### WRITTEN INSTRUCTION A
Render every line of the records that follow the text as a numbered list, skipping blank lines and leaving out the pictures.

### TEXT TO READ
Her return to the music scene in 1990 was met with skepticism and curiosity, propelling the single Dear Friend to No. 1. Nakamori once claimed that Dear Friend is perhaps her only happy song. Nevertheless, she reverted to melancholic, jilted love songs that ultimately did not go well with the public's taste. Her next single Mizu ni Sashita Hana became her 21st Oricon #1 single, but she could not reach the top position again after that. In autumn 1990 she was slated to release a new studio album Gaze, which would include singles Mizu ni Sashita Hana and ten more songs written by writer Eikyo Kyo.[6][7] Due to issues with the record label, soon after her two-day live concert Yume, Nakamori left Warner Pioneer and the album remained unreleased.

In 1991 and 1992, Nakamori ventured into acting with varying success. Kome Kome Club's 1992 single Kimi ga Iru Dake de, which sold over 2.89 million copies, was the theme song of Japanese television drama Sugao no Mamade, in which she played a role.

### GIVEN ENTRIES
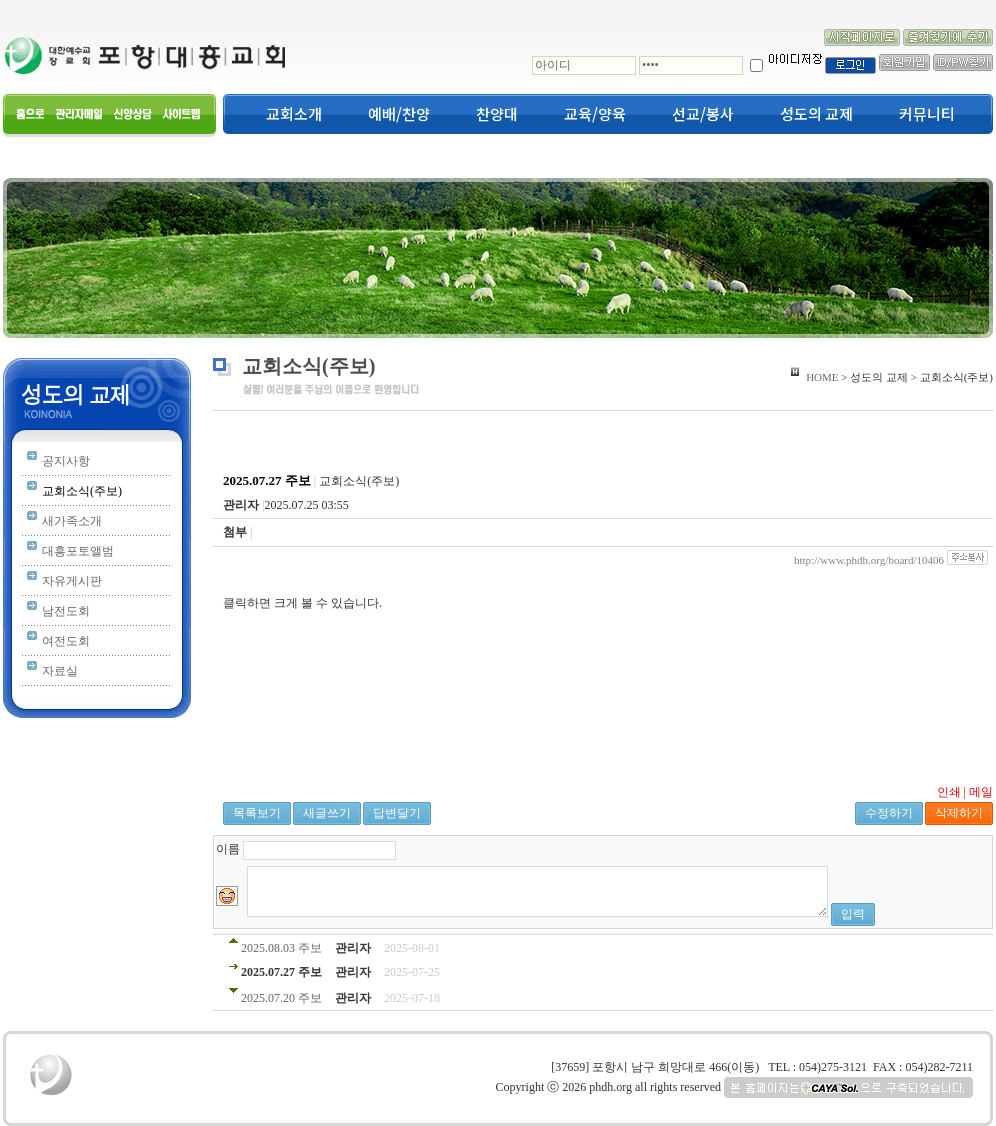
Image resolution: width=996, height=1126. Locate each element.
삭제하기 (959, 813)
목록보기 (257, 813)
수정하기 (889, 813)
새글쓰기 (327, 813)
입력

### WRITTEN INSTRUCTION B
List every single named in the passage about Nakamori.

### OUTPUT A
1. Image resolution: width=996, height=1126. Locate each element.
2. 삭제하기 (959, 813)
3. 목록보기 (257, 813)
4. 수정하기 (889, 813)
5. 새글쓰기 (327, 813)
6. 입력

### OUTPUT B
- Dear Friend
- Mizu ni Sashita Hana
- Kimi ga Iru Dake de